Altro tema cruciale gli acquisti di beni e servizi. Qui l’idea è di spingere sul terreno delle centrali uniche di committenza. Tanto al centro, ad esempio per le forze di polizia, quanto in periferia, vale a dire nei piccoli comuni e nelle amministrazioni provinciali svuotate dalla recente riforma Delrio.
5) TRASOARENZA E INNOVAZIONE In un anno ogni cittadino avrà il suo Pin
Il riordino della pubblica amministrazione passa anche dalla trasparenza e dagli open data. Intesi nel senso più ampio del termine.
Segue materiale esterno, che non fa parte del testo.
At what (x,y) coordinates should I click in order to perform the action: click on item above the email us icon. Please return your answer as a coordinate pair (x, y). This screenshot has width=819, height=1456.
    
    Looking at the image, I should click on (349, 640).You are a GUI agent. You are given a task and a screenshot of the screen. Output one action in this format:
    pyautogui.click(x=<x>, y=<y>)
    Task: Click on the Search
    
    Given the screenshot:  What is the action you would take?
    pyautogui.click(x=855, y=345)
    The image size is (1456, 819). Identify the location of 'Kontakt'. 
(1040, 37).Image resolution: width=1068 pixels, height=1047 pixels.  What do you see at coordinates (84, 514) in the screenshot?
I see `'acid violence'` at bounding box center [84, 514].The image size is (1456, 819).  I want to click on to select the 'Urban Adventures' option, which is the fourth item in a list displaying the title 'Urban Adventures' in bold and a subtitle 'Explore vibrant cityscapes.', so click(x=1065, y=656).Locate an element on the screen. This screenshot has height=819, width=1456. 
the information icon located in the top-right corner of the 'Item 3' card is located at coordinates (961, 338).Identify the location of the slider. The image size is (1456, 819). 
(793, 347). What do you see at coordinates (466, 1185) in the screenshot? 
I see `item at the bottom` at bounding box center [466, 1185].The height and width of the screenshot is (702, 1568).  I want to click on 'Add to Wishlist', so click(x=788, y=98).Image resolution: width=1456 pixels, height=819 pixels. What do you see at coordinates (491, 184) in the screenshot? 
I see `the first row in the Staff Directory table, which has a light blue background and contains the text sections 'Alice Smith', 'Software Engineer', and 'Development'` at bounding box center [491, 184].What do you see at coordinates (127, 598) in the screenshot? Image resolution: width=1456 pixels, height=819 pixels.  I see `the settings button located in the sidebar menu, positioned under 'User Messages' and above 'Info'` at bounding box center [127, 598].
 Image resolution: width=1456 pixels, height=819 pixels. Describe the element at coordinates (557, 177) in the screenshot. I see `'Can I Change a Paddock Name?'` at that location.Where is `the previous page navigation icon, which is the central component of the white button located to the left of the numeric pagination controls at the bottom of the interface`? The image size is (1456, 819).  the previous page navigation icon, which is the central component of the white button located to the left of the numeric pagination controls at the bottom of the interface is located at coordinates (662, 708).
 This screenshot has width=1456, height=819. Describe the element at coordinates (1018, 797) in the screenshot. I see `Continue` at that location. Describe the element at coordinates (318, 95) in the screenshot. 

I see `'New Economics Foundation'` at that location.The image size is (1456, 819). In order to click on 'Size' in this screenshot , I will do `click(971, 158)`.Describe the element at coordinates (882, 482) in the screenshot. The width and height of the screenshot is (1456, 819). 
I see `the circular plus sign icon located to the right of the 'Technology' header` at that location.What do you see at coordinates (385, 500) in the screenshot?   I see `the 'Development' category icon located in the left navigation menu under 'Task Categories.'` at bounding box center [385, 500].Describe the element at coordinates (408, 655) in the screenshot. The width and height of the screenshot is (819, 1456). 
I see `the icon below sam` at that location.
Il primo atto dell’attività di semplificazione e di digitalizzazione che il governo Renzi conta di mettere in campo sarà l’attribuzione di un’identità digitale unica a ogni cittadino. Che avrà dunque un Pin unico per accedere a tutti i servizi pubblici. Superando così l’attuale frammentazione tra procedure, linguaggi e sistemi informatici. Ma la strada per arrivarci si annuncia lunga per ammissione dello stesso presidente del Consiglio: «Il Pin unico ha un tempo di attuazione in via definitiva di almeno un anno – ha spiegato Matteo Renzi– non lo fai dalla mattina alla sera». Si comincerà a giugno con le prime sperimentazioni. Anche se il capogruppo di Fi alla Camera ed ex ministro della Funzione pubblica, Renato Brunetta, è già intervenuto per stigmatizzare una misura che «rischia di provocare una tale confusione che serviranno diversi anni per ritrovare un ragionevole orientamento».
Oltre al Pin unico per i cittadini, nella lettera che i dipendenti pubblici riceveranno nelle prossime settimane, alla voce open data, sono indicate altre sette misure. Tra cui la dematerializzazione dei documenti amministrativi e la loro pubblicazione in formato aperto
Accanto agli interventi di trasparenza vera e propria dei dati in possesso delle amministrazioni pubbliche, come potrebbe essere quello di mettere online tutte le informazioni contenute nel Siope e di unificare e rendere interoperabili le banche dati di enti e società partecipate, c’è anche una spinta sulla tracciabilità delle risorse gestite dai sindacati, che saranno chiamati a rendicontare sul web ogni spesa.
Nell’elenco sono indicati anche alcuni settori da semplificare per disboscare una giungla burocratica di autorizzazioni e permessi che solo sulle Pmi pesa per 31 miliardi. Si parte dall’unificazione e standardizzazione della modulistica in materia di edilizia ed ambiente e, passando per la «concreta attuazione del sistema della fatturazione elettronica» per tutte le Pa, si arriva all’accelerazione della riforma fiscale e delle relative misure di semplificazione.